### Exercise instructions
Among the entries, which lines carry the string "will"? Copy each of them.

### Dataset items
* * * * * * *
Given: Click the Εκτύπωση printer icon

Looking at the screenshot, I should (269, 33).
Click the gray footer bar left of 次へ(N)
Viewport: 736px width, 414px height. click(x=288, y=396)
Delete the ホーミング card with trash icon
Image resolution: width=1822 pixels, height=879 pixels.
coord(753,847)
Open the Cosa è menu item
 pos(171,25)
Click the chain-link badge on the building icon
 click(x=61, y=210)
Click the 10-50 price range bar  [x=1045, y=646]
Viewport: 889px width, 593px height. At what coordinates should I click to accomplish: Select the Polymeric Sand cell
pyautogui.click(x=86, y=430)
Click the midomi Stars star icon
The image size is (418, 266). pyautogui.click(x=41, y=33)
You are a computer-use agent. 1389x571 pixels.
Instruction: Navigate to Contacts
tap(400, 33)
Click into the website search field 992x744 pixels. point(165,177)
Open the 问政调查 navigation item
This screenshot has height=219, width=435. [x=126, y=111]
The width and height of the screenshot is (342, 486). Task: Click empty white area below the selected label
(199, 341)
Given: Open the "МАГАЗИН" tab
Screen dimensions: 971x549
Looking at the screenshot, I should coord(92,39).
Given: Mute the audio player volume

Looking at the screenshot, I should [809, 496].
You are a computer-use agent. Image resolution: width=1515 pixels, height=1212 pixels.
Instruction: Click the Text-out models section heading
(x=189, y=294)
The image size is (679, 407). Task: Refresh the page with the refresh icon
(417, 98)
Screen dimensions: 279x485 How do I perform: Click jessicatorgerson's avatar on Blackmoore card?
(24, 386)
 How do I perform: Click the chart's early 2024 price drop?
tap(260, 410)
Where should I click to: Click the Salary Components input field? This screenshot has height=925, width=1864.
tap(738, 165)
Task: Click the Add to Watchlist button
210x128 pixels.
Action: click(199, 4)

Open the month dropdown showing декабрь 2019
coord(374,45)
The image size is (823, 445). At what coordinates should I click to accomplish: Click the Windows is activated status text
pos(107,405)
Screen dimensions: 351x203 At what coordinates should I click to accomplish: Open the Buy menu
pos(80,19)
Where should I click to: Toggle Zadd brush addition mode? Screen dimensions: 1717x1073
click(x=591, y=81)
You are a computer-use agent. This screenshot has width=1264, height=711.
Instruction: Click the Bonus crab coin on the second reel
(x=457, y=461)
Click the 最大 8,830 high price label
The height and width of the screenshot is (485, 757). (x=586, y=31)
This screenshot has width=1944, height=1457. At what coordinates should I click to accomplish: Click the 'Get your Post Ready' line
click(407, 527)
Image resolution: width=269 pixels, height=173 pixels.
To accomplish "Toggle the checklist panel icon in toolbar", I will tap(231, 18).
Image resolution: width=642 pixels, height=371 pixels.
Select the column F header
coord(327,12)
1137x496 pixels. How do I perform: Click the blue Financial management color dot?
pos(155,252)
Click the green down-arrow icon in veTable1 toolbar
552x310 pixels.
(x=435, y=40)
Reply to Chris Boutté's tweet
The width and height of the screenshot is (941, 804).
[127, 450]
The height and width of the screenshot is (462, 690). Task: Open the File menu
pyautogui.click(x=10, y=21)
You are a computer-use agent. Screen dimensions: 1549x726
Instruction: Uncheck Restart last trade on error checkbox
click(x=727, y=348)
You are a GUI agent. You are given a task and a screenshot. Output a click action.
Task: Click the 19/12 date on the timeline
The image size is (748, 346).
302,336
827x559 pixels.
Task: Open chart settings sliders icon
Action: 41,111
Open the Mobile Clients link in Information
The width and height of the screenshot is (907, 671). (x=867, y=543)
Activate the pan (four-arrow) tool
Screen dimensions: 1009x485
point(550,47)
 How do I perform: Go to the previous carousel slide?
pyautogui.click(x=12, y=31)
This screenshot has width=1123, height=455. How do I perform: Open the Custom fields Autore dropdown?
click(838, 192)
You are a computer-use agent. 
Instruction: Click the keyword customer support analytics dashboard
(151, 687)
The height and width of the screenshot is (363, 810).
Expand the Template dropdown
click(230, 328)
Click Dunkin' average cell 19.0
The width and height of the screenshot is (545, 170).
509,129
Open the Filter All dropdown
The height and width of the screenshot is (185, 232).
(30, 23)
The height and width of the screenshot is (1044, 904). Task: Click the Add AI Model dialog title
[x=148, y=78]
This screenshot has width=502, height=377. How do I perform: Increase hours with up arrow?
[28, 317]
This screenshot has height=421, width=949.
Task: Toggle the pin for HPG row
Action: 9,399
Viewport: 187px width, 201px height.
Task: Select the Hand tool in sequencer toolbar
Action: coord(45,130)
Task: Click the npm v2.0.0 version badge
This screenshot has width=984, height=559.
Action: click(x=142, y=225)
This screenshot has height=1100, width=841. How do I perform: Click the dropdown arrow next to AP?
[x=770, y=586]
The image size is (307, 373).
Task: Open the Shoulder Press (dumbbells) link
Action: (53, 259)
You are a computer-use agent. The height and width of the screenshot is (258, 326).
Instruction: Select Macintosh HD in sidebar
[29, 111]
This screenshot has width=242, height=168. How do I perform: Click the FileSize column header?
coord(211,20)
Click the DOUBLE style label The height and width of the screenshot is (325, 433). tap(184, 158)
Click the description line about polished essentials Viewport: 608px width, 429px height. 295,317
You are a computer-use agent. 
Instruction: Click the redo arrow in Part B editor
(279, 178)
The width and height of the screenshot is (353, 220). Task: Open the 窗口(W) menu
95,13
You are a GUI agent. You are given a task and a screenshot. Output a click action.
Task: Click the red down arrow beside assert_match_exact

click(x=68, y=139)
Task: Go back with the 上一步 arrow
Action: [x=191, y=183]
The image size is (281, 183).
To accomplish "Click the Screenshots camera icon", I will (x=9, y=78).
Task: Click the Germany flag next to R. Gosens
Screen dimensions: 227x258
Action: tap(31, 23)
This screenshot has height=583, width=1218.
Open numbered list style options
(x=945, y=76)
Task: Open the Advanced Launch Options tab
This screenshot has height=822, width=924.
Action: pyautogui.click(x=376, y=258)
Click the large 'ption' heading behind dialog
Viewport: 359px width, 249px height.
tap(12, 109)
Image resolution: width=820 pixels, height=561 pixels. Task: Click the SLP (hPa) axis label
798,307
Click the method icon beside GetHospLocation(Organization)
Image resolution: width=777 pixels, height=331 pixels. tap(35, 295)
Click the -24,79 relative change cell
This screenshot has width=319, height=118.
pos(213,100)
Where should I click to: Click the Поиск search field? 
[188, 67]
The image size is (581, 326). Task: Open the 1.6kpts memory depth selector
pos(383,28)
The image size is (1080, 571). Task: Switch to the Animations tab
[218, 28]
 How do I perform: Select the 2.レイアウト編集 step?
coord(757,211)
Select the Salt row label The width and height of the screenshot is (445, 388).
* * * * * * *
### Task result
To accomplish "Toggle the checklist panel icon in toolbar", I will tap(231, 18).
To accomplish "Click the Screenshots camera icon", I will (x=9, y=78).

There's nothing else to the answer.